_Exercise_
In the text on the history of English language testing, what was the first test the English Language Institute at the University of Michigan launched?

_Text segment_
The history of language testing may have originated in the late nineteenth century testing of ESL at Cambridge and Oxford in England, but the earliest works in language assessment in the United States date back to the 1950s to the pioneering studies and test created by Robert Lado and David Harris. The earliest large scale assessments in the United States were referred to as the Michigan Tests, developed by the English Language Institute at the University of Michigan, now known as Michigan Language Assessment, and the Test of English as a Foreign Language (TOEFL) developed by Educational Testing Service (ETS), Princeton, New Jersey.

The English Language Institute at the University of Michigan (Michigan Language Assessment) was established in 1941 and was the first of its kind in the United States. Charles Fries, Director of ELI, and Robert Lado, Director of Testing at ELI, were determined to put foreign language teaching and testing on a "scientific" footing. The first test launched in 1946 was the Lado Test of Aural Comprehension. Approximately 10 years later, a full suite of tests had been assembled: "an English language test battery", which was administered to incoming foreign students at Michigan and other universities and was known as the Michigan English Language Assessment Battery. In 1953, the ELI also developed the ECPE (Examination for the Certificate of Proficiency in English) exam, under contract to the United States Information Agency, for use abroad. The Michigan Tests continue to support international student and professional mobility and include the Michigan English Test (MET), which is offered worldwide at testing centers and remotely.

TOEFL was launched in 1961 and was designed to assess the English language ability of students applying for admission to U.S. and Canadian colleges and universities. This test, which is used widely around the world, is still in use although it is now only available in the internet-based format (now called the TOEFL iBT).

Many tests from other companies, universities and agencies compete for this market: iTEP (International Test of English Proficiency), the Canadian English Language Proficiency Index Program (CELPIP) Test, the Pearson Language Test's Pearson Test of English (PTE), Michigan Language Assessment exams include Michigan English Test (MET), Examination for the Certificate of Competency in English (ECCE) and Examination for the Certificate of Proficiency in English (ECPE), and the British Council and the Australian IDP's International English Language Testing System (IELTS). In the United States, non-profit and other organizations such as the Center for Applied Linguistics, Washington, D.C., and Language Testing International, White Plains, New York, have developed language tests that are used by many public and private agencies. Many universities too, like the University of California, Los Angeles, Teachers College, Columbia University, and the University of Illinois, Urbana-Champaign, have developed English (and other) language tests to assess the abilities of their students and teaching assistants. These language assessments are generally known as proficiency or achievement assessments.

_Data provided_
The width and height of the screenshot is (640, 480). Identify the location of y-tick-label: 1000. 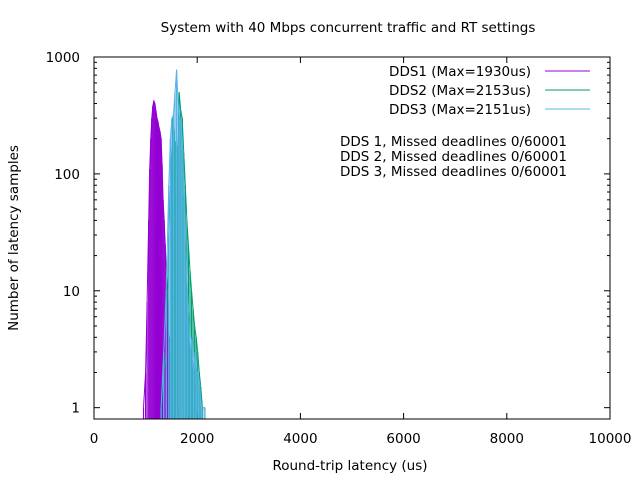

_Answer box_
The Lado Test of Aural Comprehension, launched in 1946.